**Document excerpt**
How ‘El Toro’ has stayed motivated in the pandemic

Undefeated Bellport boxer preps for upcoming match


Six days of training per week, two times a day, for over a month.

It’s what prepares Bellport’s boxing sensation Alex Vargas for just three (or less) crucial minutes in the ring.

Vargas, nicknamed “El Toro,” has been physically and mentally preparing himself for his next upcoming match in Orlando, Fla., on Feb. 20. The undefeated boxer will go up against boxing pro Jose Carreaga of Mexico, who also holds a winning track record.

Vargas’s last match in November 2020 marked another win for the 25-year-old. He defeated his opponent with a first-round knockout. The 1-minute, 40-second match served as Vargas’s ninth win and quickest professional bout.

He said he’s had plenty of time to prepare: “I took a little more time off than I usually do to heal my body and take a break mentally and physically so I could come back,” Vargas said in a phone interview last week. “Now, I feel fresh and ready to start the new year off all healed up. I’m excited.”

**Supplied records**
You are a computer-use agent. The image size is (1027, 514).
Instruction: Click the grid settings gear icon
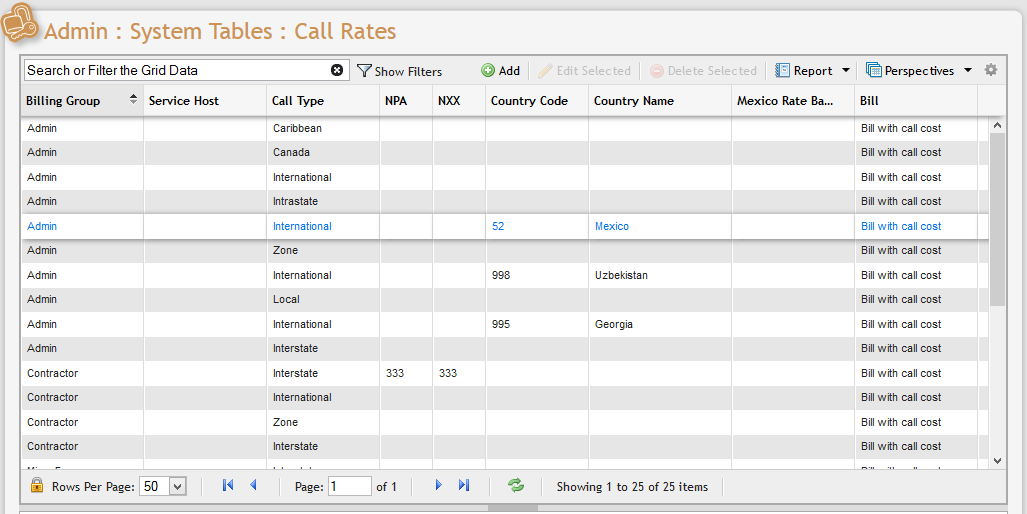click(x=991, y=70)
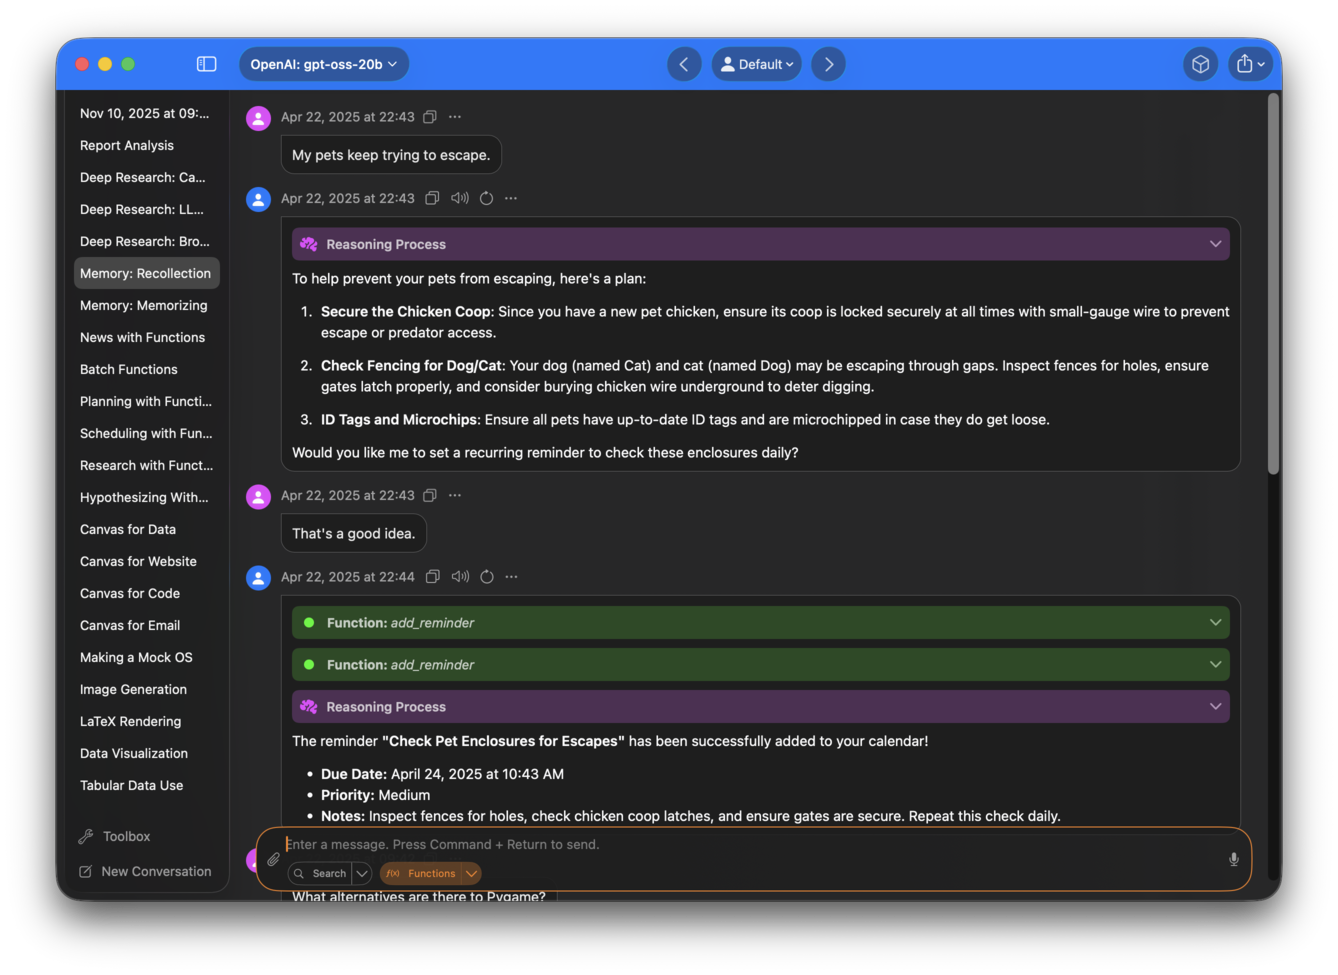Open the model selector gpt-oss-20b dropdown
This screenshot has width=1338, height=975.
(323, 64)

...

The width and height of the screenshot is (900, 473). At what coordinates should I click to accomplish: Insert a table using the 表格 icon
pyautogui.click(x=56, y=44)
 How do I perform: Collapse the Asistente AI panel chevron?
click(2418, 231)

==

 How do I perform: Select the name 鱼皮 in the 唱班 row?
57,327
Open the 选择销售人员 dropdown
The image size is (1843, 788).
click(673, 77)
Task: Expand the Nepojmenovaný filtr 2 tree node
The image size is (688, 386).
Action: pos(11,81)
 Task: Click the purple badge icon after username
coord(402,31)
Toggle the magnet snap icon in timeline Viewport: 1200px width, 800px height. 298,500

**Brief 1**
Answer these from the article on boxer Alex Vargas:
(a) How many days a week does Vargas train, and how many times a day?
(b) Where and on what date is his next match?
(c) How long did his November 2020 match last?
**Brief 2**
List every place named in the article on boxer Alex Vargas.
**Brief 3**
Extend the article on boxer Alex Vargas, picking up right after its last paragraph.

**Result 1**
(a) Six days a week, two times a day.
(b) Orlando, Fla., on Feb. 20.
(c) 1 minute, 40 seconds.

**Result 2**
Bellport; Orlando, Fla.; Mexico

**Result 3**
The COVID-19 pandemic has brought about changes to all sports. For boxing, one major shift is a lack of audience members—which boxers often use to pump themselves up during a match, Vargas said.

“That’s really weird for a fighter,” Vargas said. “You have to adapt to that, because you feed off of the energy of fans.”

With the crowd absent, Vargas has had to find alternative forms of motivation. For him, it’s the push toward national recognition and fans tuning in virtually.

“It’s to keep winning and getting one step closer to winning a world title,” he said. “I’m still motivated because I know a lot of people are tuning in, whether it’s live on YouTube or through a stream.”

Vargas began his professional career in bouts against undefeated fighters and won. At the mere age of 17, Vargas garnered the attention of the boxing community when he won the New York Golden Gloves at Brooklyn’s Barclays Center, a statewide boxing tournament sponsored by the New York Daily News.

So, how does one become a boxing pro?

“It just takes a lot of time and commitment, for the most part,” Vargas said. “It’s continuous wins and getting records. Each win gets you more recognition and you keep moving up in the ranks.”

His father, Michael Vargas, said he’s trained his son in the ring since he was a child, but kept him active in other sports, like baseball, basketball, soccer and track.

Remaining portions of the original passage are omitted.